Handbags came back strong on great new products and values from Dooney & Bourke and growth in newer brands like Kipling and Lug. Electronics enjoyed strong growth and smart home and security assortments from Ring and Blink along with products from Amazon – Fitbit and HP. Hair care and jewelry continued to decline; however, the rate of decline slowed despite substantially reducing airtime in both categories. And in addition, our apparel, our accessories and our beauty businesses all achieved strong results.
We continue to lean into freshness and discovery across categories, introducing over 2,400 new items and 133 new brands in Q3, both significant increases from a year ago. Particularly strong introductions included Catherine Zeta-Jones' home line, Inspire Me! Home Decor, Charisma and home textiles, the Grace Kelly jewelry collection and several brands we brought in from our international markets, including Radley London handbags, The Real Pie Company and Charlie Bears decor.
We're also extremely pleased with the introduction of Martha Stewart's signature collection. We launched with a cookbook in August, which quickly sold out. In September, her fashion collection had an outstanding debut, and her gardening tools delivered strong results as well, both with many sell-outs. In October, her holiday planning and gourmet food line debuted with strong demand. And this month, we'll introduce her new skincare line. This multi-category lifestyle launch is a perfect example of the combined power of great products that can't be found elsewhere, the compelling and highly credible personality like Martha and the platform we have to showcase both.
We're increasing consumers' engagement with our brand. For QVC and QVC2, total viewing minutes on broadcast TV platforms increased in the mid-single digits. This reinforces our belief that our targeted viewers are the least likely to engage in cord-cutting. And if they do cut the cord, they're likely to shift to free over-the-air viewing where we also have a strong presence.
And when we offer compelling products and inspiring programming, they tune in. Our Christmas in July programming and high-profile events related to Fashion Week and the Emmys generated strong viewership as did celebrity shows with Scott Brothers, Lisa Rinna, Marie Osmond, Martha Stewart, Catherine Zeta-Jones and Dale Earnhardt Jr.
In addition, this viewing increase actually understates total viewership growth because it doesn't include our Beauty iQ network, now available in 46 million homes; and it doesn't include viewing on any over-the-top platform where we're seeing dramatic growth, albeit from a small base.
On Roku, the number of devices on which contents we streamed and average number of minutes streamed per player each more than doubled in Q3 from a year ago. On Facebook Live, where we simulcast 100 hours per week of programming from our three U.S. networks, along with specially created Facebook programming, video views and minutes viewed increased 407% and 185%, respectively. And on our own web and app platforms, live streaming grew fourfold.

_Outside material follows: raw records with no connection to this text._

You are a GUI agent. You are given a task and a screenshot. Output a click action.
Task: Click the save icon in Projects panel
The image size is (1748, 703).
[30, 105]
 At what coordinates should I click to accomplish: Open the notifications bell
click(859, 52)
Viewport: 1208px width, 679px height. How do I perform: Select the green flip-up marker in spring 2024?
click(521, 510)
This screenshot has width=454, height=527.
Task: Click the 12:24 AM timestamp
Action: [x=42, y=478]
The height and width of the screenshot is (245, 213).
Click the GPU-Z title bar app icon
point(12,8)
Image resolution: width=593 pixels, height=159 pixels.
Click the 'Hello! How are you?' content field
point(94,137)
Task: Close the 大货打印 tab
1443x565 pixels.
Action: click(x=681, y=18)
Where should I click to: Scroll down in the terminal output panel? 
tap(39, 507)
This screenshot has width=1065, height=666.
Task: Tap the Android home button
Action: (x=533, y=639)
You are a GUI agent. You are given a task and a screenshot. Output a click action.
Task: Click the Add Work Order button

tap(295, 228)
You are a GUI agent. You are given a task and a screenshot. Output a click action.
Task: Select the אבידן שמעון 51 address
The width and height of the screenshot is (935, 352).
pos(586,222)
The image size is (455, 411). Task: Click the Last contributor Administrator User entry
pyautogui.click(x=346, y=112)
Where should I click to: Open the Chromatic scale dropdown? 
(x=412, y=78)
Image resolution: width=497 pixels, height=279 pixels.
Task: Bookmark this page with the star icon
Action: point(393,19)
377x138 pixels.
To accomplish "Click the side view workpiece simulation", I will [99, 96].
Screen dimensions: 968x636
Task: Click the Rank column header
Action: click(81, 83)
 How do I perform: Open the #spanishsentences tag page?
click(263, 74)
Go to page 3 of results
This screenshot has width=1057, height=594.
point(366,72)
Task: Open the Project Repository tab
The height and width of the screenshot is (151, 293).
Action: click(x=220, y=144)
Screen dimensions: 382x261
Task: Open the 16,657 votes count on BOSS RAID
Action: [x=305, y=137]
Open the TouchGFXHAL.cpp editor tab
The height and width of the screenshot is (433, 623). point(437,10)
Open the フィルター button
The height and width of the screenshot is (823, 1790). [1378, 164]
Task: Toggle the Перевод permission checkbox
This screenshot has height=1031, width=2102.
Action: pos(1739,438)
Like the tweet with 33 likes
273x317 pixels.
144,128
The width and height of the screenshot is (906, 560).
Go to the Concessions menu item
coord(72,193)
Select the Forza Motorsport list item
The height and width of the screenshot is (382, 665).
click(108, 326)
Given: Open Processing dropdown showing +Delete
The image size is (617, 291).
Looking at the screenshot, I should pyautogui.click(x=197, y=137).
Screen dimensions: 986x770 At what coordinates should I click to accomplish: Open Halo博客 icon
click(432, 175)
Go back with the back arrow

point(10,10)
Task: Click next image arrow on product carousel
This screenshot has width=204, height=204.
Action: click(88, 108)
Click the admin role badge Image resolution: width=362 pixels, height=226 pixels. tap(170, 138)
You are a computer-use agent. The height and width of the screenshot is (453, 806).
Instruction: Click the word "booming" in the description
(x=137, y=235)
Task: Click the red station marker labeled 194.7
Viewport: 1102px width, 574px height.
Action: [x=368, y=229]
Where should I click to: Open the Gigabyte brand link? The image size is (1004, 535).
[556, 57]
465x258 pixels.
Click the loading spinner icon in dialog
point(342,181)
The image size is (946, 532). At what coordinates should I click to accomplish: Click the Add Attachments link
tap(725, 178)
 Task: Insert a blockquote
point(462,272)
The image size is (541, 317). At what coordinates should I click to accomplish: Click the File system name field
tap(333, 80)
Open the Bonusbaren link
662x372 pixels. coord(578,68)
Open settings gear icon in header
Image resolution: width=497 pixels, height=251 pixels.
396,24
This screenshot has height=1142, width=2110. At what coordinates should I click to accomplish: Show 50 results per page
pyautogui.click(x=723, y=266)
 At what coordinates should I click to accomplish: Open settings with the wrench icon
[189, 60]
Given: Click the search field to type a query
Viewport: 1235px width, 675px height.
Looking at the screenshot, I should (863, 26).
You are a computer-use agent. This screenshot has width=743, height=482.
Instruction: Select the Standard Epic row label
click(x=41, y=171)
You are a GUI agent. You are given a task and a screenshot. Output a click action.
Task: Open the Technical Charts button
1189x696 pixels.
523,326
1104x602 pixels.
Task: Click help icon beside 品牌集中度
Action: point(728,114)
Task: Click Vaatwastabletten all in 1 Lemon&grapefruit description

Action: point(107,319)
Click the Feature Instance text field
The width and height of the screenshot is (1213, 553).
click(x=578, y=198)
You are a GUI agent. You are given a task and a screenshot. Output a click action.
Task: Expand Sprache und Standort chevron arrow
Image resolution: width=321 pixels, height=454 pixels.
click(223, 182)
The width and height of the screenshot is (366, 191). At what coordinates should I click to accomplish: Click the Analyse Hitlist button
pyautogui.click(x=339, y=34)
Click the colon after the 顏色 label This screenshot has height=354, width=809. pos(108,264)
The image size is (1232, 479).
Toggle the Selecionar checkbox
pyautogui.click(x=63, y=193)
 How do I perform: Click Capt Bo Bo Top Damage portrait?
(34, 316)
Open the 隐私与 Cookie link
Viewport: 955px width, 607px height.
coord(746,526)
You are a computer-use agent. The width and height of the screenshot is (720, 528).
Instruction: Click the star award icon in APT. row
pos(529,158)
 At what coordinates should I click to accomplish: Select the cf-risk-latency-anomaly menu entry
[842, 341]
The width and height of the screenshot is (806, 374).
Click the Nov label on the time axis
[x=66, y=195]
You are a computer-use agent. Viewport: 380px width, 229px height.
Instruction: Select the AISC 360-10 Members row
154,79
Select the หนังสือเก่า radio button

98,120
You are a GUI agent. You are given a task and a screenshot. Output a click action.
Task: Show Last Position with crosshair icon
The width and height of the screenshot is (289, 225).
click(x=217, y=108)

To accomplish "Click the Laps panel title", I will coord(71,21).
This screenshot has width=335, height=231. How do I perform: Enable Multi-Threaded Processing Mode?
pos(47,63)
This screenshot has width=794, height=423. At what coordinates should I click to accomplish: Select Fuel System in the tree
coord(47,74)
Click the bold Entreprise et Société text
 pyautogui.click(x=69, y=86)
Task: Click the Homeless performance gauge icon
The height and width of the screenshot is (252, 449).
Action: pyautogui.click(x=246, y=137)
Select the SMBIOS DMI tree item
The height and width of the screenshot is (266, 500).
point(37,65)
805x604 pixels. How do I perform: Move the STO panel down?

We're also seeing consistent increases in visitors to our digital platforms, up 4%, and sessions up 6%. As a result, e-commerce grew 300 basis points to 54% of U.S. revenue and mobile grew 490 basis points to 63% of e-commerce orders.
As I mentioned on the last call, we recently created dedicated teams focused on enhancing our digital-only product assortments to drive discovery and additional purchase occasions. They have made great strides expanding our digital offerings with approximately 50 new brands introduced exclusively on our web platforms, including Nine West and Hamilton Beach, as well as extending the product range of existing on-air brands. One of the drivers of our improved electronics growth, for example, was expanding product offerings online and ensuring competitive pricing at S&H practices.
I also shared that we would be investing in additional online marketing, and we're encouraged to see early success driving new customer acquisition. Recent marketing initiatives include improvement of visibility and relevancy of the products that appear in Google product listing ads; refocusing our affiliate marketing programs on new and less engaged customers by bringing in partners who focus on apps and mobile, two areas where we've been very successful reaching new customers; and expanding our presence on social platforms where we can leverage our ability to create and deliver highly relevant content, including live video, to an increasing number of viewers.
The result of all these efforts – growing broadcast viewing minutes, making our programming accessible across a broad range of OTA and OTT alternatives, enhancing assortments and increasing our marketing investments – enabled us to add nearly 417,000 new customers in the quarter, our second-largest third quarter of new customer class in 15 years, up 7% over the prior year. Nearly 80% of these new customers purchased through digital channels, 44% through mobile alone. And perhaps most encouraging, these new customers acquired through mobile and e-commerce are demonstrating some of the best retention rates we've ever seen, which we know indicates strong lifetime value.
We achieved these new customer gains, along with top line growth, without being excessively promotional in ways that would damage our financials or erode customer trust. We continue, as we have in prior quarters, to purposefully reduce shipping and handling revenues to mitigate long-term risks while still increasing gross margins. Our Easy Pay program remains an important competitive advantage, which we continue to leverage while, at the same time, improving our credit profile, with bad debt expense declining every quarter this year.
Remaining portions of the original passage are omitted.